それが魔族にとっては機密事項になるのか、具体的な明言は避けているようだったが、王女殿下も何か心当たりがあるようで、訳知り顔で微笑んでいた。


どうやら会談は王女殿下の思惑に沿う形で順調に推移しているようだったが、まったく順調でない物事もあった。


それは・・・


(う~ん、リーアの誤解を解く暇がない・・・)

 

会談中、適宜僕やリーアにも意見や考えを求められることもあり、今まで見聞きしてきたことや、そこから考えられる事について発言したりした。ただ、内容的にはリーアの誤解を解消するものでは全く無いので、彼女の傾いた機嫌を良くするものではなかった。


「そちらの思惑は理解した。あの胡散臭い協力者・・・大神官が黒幕だと言うのも、納得できる要素はこちらも実感している。しかし・・・」

「だからと言ってこの戦争をすぐに止めることは出来ない、ですか?」


魔族の英雄の言葉に、王女殿下は被せるようにして彼の言葉の先を口にした。その様子に彼は眉間にシワを寄せ、ため息混じりの口調で口を開いた。
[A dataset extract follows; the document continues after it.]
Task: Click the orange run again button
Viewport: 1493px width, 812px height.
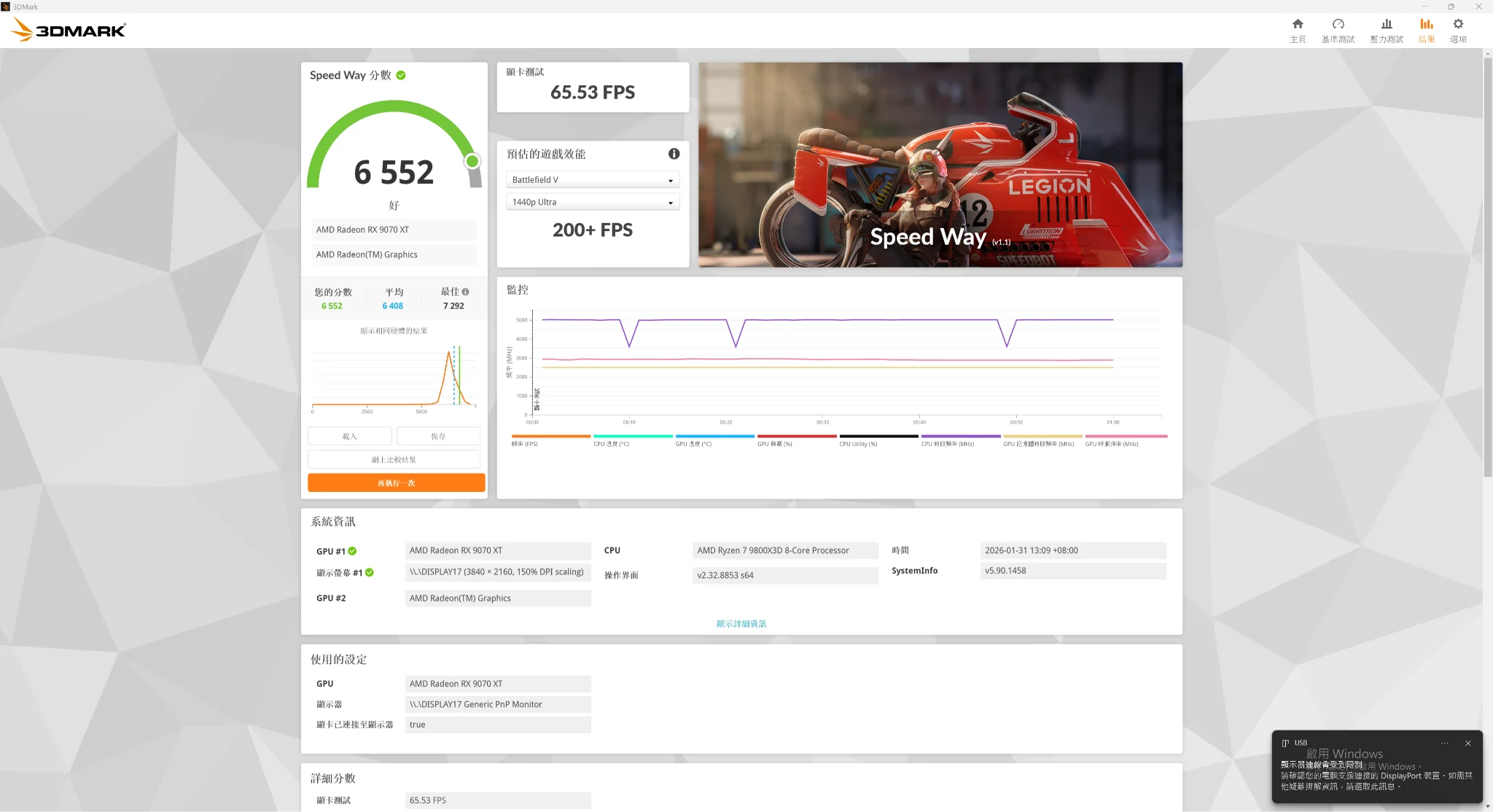Action: point(396,483)
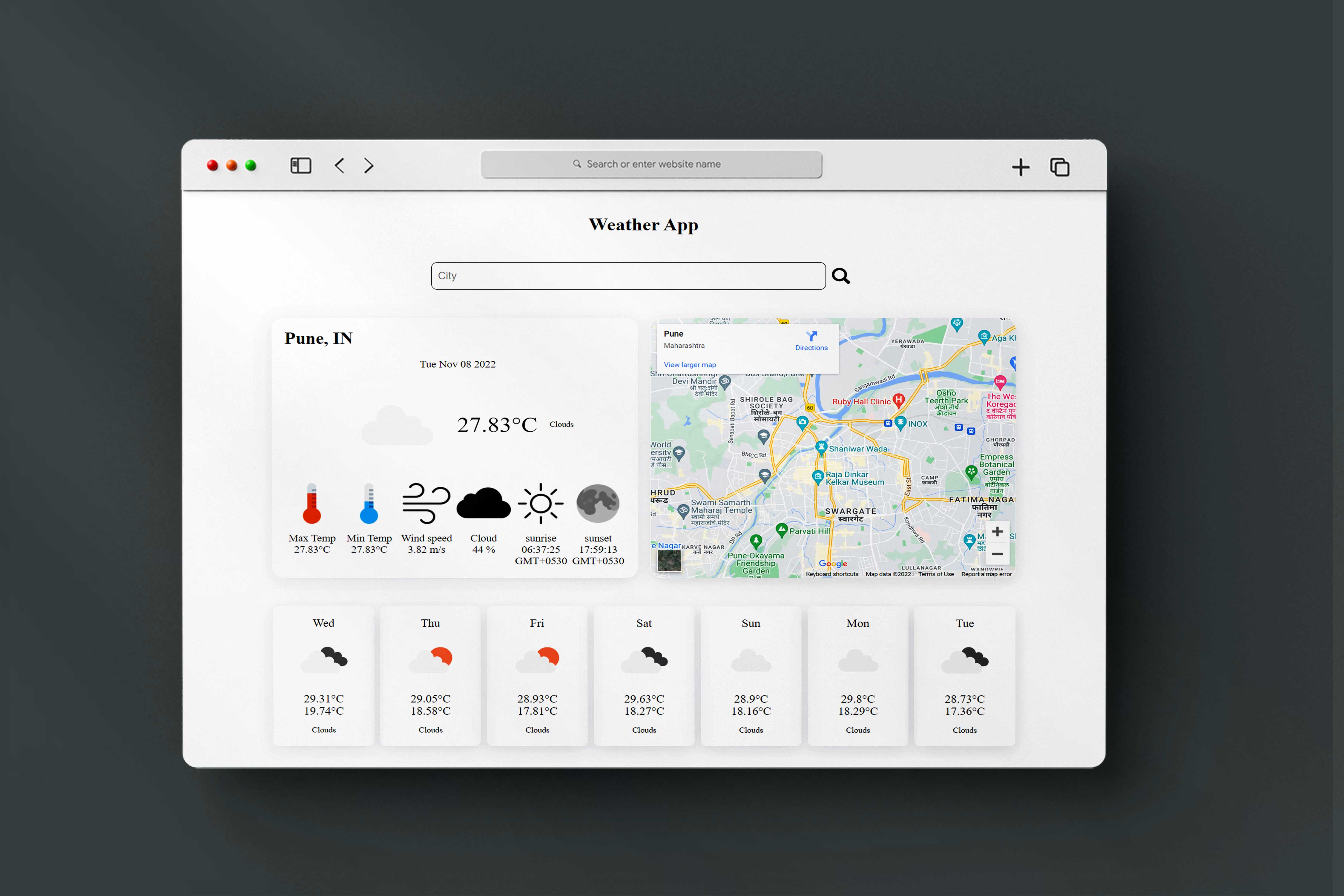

「そうだ。確かに私の立場にはある程度の影響力がある。が、それは魔族全ての意思を決められるほどではない。停戦と開戦を繰り返して既に3年近く人族と戦っているのだ、余程の条件でない限り、和平交渉は出来ぬだろうな。お互いに・・・」


実感の籠った魔族の英雄の言葉に、僕はこの戦争の根深さの一端を垣間見た気がした。戦争を止めたいと思う気持ちはあれど、もはやただ単に止めることは出来ず、そこには何かしらの益となる条件など、これまでの犠牲も納得して終わらせられる何かが必要だということだろう。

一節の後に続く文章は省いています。